Saturday, June 16, 2007

18th June

Good afternoon parents and friends of the school

  1. We are starting the last week of school for the term. On Friday we close for a four week break. School re-opens on Tuesday 24th July. The office will be open for the first week of the holidays and the last week. During the last week of the holidays we will be running a HOLIDAY COURSE for our students. Details will come home this week. In the first week we are running a holiday conference for teachers. All of the Koroboro teachers will be attending and there are also a good number from other IEA Schools. We also have two teachers attending from the International School in the Solomon Islands.
  2. Last week we issued a newsletter, hopefully this got home.
  3. This week there will be a notice going home about our new school of music. We are offering private lessons for children either at the end of the school day or during the school day (parents can choose). The instruments will be lead guitar, bass guitar, classical guitar, clarinet, saxophone, flute, soprano recorder, tenor recorder and keyboard. The cost will be K200 per term. Children will receive two 20 minute lessons each week. Children can use the instruments at school (these can not be taken home) or they can provide their own.
  4. There will be soccer on the first Saturday of the holidays. This will be the last game so hopefully everyone can be there.
  5. This Thursday evening the Middle School have a display of work and some performances. This starts at 6.00pm.
  6. Grade 7 and 8 Assembly this Friday.
  7. Dr Rob Gilfillan worked with us again this week. On Friday he met with the athletes and distributed some Nike running shoes which were donated to us by the Company. Next term we will be launching our first school of excellence in sport. This will be in athletics. Children who would like to join will work with Rob during his visits to PNG. When he is not here they will follow a training schedule which will be supervised by one of our staff. Each week the children involved will email Rob with the results of their training and he will modify the schedule as is needed. Some of the children will visit Brisbane and work with coaches there and take part in competitions. There will be a cost involved as Rob is a professional coach. Later we hope to extend this school of excellence idea to netball and soccer. The goal will be to provide opportunities for our promising athletes and sports people that do not currently exist in PNG. There will be more information early next term.

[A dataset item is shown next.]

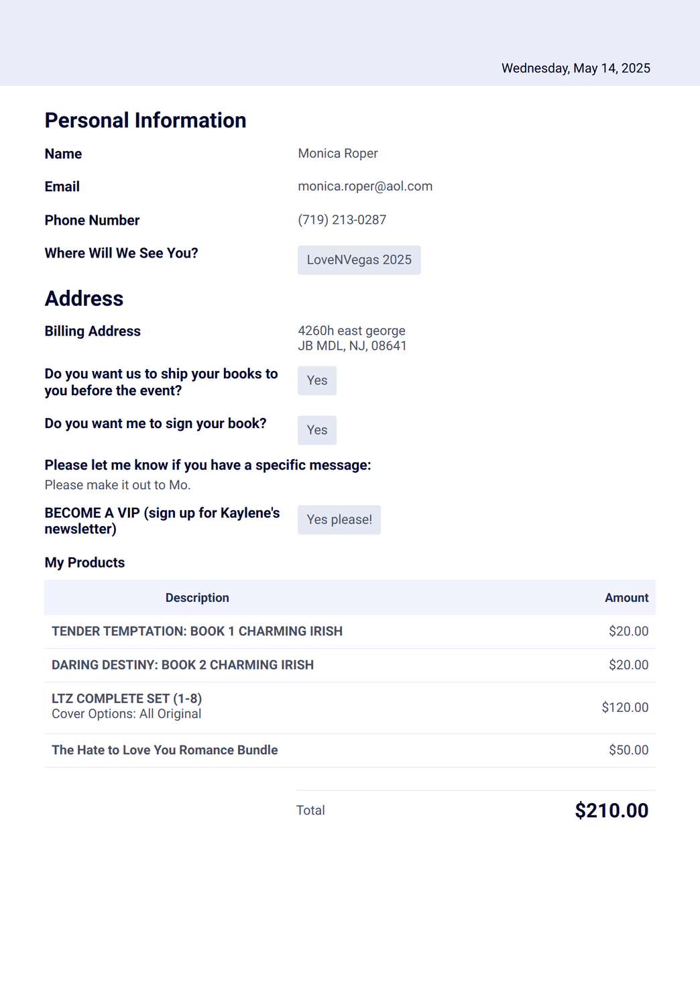Select the LTZ Complete Set (1-8) row
Viewport: 700px width, 991px height.
pyautogui.click(x=350, y=707)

Hopefully you will get some time to relax with your children over the holidays.

Doug

This week’s question in the planner is ‘Why is it 9.00am on Monday in Papua New Guinea but 2.00pm on Sunday in Los Angeles America? Time zones are fascinating. This is a good opportunity to get you children to think about how the world is split up into time zones and the reasons for this. Imagine if it were the same time evertywhere in the world, how would that change things? Who invented time?

A time zone is a region of the Earth that has adopted the same standard time, usually referred to as the local time. Most adjacent time zones are exactly one hour apart, and by convention compute their local time as an offset from Greenwich Mean Time (see also UTC).Standard Time Zones of the World as of 2005. (Some time zones have changed since then)

Standard time zones can be defined by geometrically subdividing the Earth's spheroid into 24 lunes (wedge-shaped sections), bordered by meridians each 15° of longitude apart. The local time in neighbouring zones would differ by one hour. However, political and geographical practicalities can result in irregularly-shaped zones that follow political boundaries or that change their time seasonally (as with daylight saving time), as well as being subject to occasional redefinition as political conditions change.

History

Greenwich Mean Time (GMT) was established in 1675, when the Royal Observatory was built, as an aid to determine longitude at sea by mariners. The first time zone in the world was established by British railways on December 1, 1847 — with GMT hand-carried on chronometers. About August 23, 1852, time signals were first transmitted by telegraph from the Royal Observatory, Greenwich. Even though 98% of Great Britain's public clocks were using GMT by 1855, it was not made Britain's legal time until August 2, 1880. Some old clocks from this period have two minute hands — one for the local time, one for GMT.[1] This only applied to the island of Great Britain, and not to the island of Ireland.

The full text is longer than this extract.